Class it an occupational hazard but Christian Cooke — handsome as he is — is receiving more odd looks than usual on the London Underground. The Bradford-born actor, 31, is a prime suspect in the BBC’s latest three-part Agatha Christie whodunnit, Ordeal by Innocence, the first episode of which aired last Sunday night, and people can’t stop staring.

“It’s not like I’m acting unusually,” says Cooke. “People in London are too cool and don’t say anything, but what you do get are lingering stares on the Tube.”

If a blood-soaked Christie adaptation felt incongruous as an Easter treat, that’s because it was — the show was originally slated for Christmas but was yanked after actor Ed Westwick became embroiled in historical abuse allegations — all of which he denies.

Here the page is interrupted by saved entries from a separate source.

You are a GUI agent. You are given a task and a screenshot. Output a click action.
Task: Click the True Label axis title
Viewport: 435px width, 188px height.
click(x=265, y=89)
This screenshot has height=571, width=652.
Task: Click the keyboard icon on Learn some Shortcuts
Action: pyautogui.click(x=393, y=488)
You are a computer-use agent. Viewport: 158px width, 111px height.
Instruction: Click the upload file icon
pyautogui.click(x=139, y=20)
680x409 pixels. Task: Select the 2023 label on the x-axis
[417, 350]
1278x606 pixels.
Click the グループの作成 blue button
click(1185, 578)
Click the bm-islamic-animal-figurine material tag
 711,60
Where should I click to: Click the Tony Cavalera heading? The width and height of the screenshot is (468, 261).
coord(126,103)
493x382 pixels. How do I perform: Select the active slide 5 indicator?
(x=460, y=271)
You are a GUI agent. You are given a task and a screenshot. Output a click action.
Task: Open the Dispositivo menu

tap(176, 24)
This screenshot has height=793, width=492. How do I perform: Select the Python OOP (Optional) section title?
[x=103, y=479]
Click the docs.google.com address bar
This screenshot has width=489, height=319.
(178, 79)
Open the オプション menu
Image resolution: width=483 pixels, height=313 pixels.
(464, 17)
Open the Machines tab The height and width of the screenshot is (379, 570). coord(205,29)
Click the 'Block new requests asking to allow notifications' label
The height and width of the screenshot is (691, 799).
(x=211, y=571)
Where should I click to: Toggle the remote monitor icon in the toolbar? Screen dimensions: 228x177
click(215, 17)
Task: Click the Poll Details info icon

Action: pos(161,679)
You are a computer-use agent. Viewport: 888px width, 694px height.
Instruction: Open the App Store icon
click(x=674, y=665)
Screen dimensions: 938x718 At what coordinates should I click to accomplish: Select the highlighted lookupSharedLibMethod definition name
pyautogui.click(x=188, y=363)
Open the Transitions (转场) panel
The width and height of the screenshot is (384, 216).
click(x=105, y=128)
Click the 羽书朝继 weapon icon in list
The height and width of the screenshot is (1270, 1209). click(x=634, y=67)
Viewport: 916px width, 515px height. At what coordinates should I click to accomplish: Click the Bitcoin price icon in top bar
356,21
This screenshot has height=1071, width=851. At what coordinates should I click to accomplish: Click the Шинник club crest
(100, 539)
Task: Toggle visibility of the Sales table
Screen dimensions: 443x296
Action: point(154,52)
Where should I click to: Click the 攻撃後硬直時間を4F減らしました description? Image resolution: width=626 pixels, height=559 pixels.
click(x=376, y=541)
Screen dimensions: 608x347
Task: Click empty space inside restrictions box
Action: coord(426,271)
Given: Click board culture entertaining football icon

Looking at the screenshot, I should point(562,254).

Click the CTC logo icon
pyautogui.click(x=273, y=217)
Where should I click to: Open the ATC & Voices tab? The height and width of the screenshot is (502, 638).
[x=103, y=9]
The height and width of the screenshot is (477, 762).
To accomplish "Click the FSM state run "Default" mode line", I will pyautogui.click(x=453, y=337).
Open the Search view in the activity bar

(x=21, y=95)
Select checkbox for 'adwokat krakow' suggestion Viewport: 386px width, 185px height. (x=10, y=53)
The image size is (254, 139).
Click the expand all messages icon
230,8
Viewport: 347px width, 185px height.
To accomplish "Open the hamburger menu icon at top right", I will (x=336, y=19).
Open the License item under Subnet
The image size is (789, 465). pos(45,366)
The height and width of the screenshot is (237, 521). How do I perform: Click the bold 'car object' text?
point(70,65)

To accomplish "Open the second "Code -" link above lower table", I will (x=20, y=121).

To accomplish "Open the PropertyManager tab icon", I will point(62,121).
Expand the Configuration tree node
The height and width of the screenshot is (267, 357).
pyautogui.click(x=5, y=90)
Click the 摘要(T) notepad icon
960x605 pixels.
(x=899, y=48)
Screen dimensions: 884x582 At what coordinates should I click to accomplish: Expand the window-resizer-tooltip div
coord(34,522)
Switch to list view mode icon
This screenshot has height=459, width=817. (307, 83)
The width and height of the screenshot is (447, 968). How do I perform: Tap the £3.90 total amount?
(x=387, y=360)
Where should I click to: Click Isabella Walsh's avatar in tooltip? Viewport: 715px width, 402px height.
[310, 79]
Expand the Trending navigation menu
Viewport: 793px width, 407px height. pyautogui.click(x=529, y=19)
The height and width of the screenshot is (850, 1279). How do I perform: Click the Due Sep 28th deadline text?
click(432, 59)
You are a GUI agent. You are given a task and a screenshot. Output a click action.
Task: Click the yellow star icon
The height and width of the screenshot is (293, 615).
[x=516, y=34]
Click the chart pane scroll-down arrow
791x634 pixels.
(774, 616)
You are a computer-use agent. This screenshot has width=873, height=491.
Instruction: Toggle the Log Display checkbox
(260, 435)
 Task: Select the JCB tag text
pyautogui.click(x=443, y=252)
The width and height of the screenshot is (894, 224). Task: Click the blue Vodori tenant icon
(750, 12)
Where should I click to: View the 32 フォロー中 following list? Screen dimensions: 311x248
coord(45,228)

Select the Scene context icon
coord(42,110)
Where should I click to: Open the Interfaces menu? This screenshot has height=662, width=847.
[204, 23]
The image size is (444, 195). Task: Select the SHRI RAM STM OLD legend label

Cooke replaced Westwick for reshoots in January

“If it wasn’t me it would have been another actor,” Cooke says. “If I shot my movie and found out I couldn’t put it out — it’s f***ing soul-destroying. ”

Luckily Cooke had all the credentials to step up to the plate: he’s no stranger to period dramas, having been part of the original “corset crew” with Douglas Booth and ex-girlfriend Vanessa Kirby, playing Mercutio in Carlo Carlei’s 2013 Romeo & Juliet. He also replaced James McAvoy in Channel Four’s Israel-Palestine TV show The Promise, starring opposite Claire Foy (McAvoy couldn’t commit to three months shooting in Israel at the time).

Cooke therefore threw everything into playing Mickey Argyll, a “tortured soul” in an all-star cast that includes Bill Nighy, Anna Chancellor, Matthew Goode, Luke Treadaway and Eleanor Tomlinson.

In the opening scene, the domineering Chancellor is bumped off with a decanter to the skull. Argyll, one of Chancellor’s progeny of unhinged adopted children, returns to their stately manor to close the circle.

“What you discover is that he has a lot of pain,” says Cooke. “My prequisite [for director Sandra Goldbacher] was that I was going to do what I wanted to and not be shoehorned into whatever they’d done already.”

That idiosyncrasy included a scene in which Cooke improvised by burning a cigarette into his arm. “It actually burned me a bit — it was on a fake scar, so I thought I was a bit protected. I just thought: ‘F*** it, I’ll see if I can get that in’ .”

Cooke only let his affected cockney accent slip once during filming in Glasgow, at the hotel bar. “People start listening for mistakes if you don’t stay in character. But I was with Luke Treadaway and the others and got a bit drunk and thought, ‘F*** it, I’m going to come out of accent’ — and they were like, ‘F***ing hell, he’s Northern’. I’ve played Scottish 24 hours a day for two months. I’ve done TV shows in the US for five months where I’ve been American.”

He was enraptured with Bill Nighy, talking to him about The Rolling Stones, jazz and Bob Dylan.

Fortunately there were no rifts in this production. “If I don’t like someone I can’t lie about it. I did a job with a girl once — a big ensemble cast — and I hated her. It soon got around — I didn’t spread anything — but I couldn’t deal with it. The writer wrote this scene in where I had to give her a foot massage — and I knocked on his door and said, ‘I can’t do this scene’.

He was like,‘What? The chemistry between you guys is great’. And I said, ‘I can’t: I hate her, I hate her’. His wife was on the show and she said, ‘To have chemistry with someone you just have to feel something for them. If you’re indifferent, there’s nothing. But if you f***ing despise her and have to play lovers and something’s going to be there’.”

Cooke has been slavishly devoted to acting since his single mother, Dianne, sent him to drama school aged nine “as a way of getting me and my brother off the streets”.

There are projects — like theatre work at the Donmar Warehouse, where he starred in Knives in Hens last year — which he’d do “for free”. He lives in Finsbury Park, is single and stays in shape with a gruelling boxing regime.

He points to Daniel Day-Lewis as an inspiration. “He said, ‘Ninety-nine per cent of what I do won’t end up on screen but I do it because I find these people more interesting than me. You’ve got to earn the right to play the part’.” Whatever happens next, Cooke has certainly earned his breaks.


Ordeal by Innocence continues Sunday, April 8 at 9pm on BBC One.